Article:
---+---
LNOBPL : trois scénarios en débat

Par Roland LE SAUCE

Article original sur roland-lesauce.elunet.fr
Proposé pour la Une du FSL par Jackie





Le projet ferroviaire Liaisons Nouvelles Ouest Bretagne Pays de la Loire (LNOBPL) est actuellement soumis à débat public, selon les dispositions du code l’environnement qui prévoit que l’opportunité du projet et ses principales caractéristiques soient débattus avec l’ensemble de la population concernée. Une série de réunions publiques est prévue durant 4 mois, de septembre à décembre 2014. J’y étais le 24 septembre à Vannes. Mais c’est quoi ce projet de lignes nouvelles de chemin de fer.

Ce projet consiste à aménager, à long terme, en 2030 et au delà, le réseau ferroviaire des régions Bretagne et Pays de Loire pour, selon ses promoteurs, rendre le train plus performant, dans l’intérêt des populations des deux régions. Réseau Ferré de France (RFF), propriétaire et gestionnaire du réseau ferré national, a élaboré ce projet en partenariat avec les deux régions, les conseils généraux bretons et de la Loire Atlantique, et les Métropoles de Rennes, Nantes et Brest.

Il vise à répondre aux défis suivants :

  1. démographique de l’Ouest de la France dont la population sera en forte croissance dans les prochaines décennies ;
  2. d’attractivité économique alors que ces régions connaissent des mutations sources de désindustrialisation ;
  3. de cohésion territoriale avec l’apparition d’une conurbation de l’est breton au détriment de l’ouest et du centre Bretagne déjà fragilisé et insuffisamment desservi.

Il a pour objectif d’améliorer l’accessibilité de la pointe bretonne (Brest et Quimper à 3 h de Paris), de dégager des possibilités d’évolution à long terme du réseau par une augmentation du nombre de trains qui circulent, de renforcer le réseau inter-ville et mieux irriguer les territoires, de rapprocher les villes de Rennes et de Nantes par des dessertes rapides et cadencées, de desservir le futur aéroport du Grand Ouest communément appelé Notre Dame des Landes (NDDL). Trois scénarios, avec des variantes, sont proposés, pour un coût variant entre 3,10 milliards d’€ et 5,55 milliards d’€, pour des gains de temps 6 à 23 minutes selon les gares et les trajets.
---+---
Données fournies:
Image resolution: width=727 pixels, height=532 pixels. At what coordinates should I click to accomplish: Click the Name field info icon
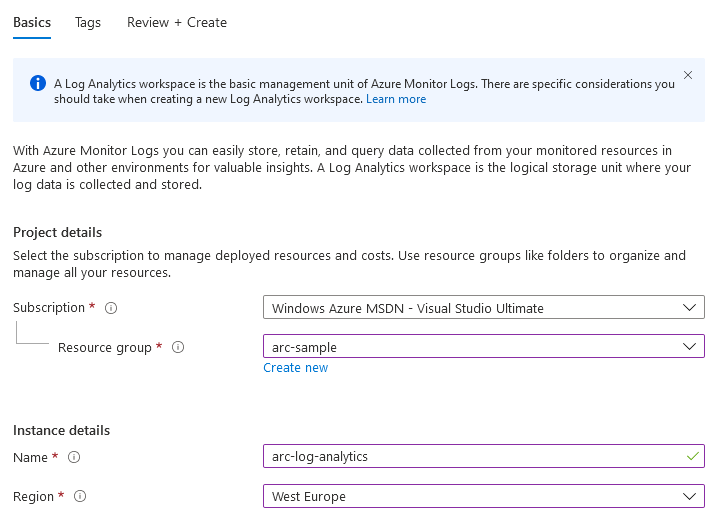74,457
---+---
Consigne: D'après l'article sur le projet LNOBPL, sur quelle période de 2014 la série de réunions publiques est-elle prévue ?

Corrigé: De septembre à décembre 2014, soit pendant 4 mois.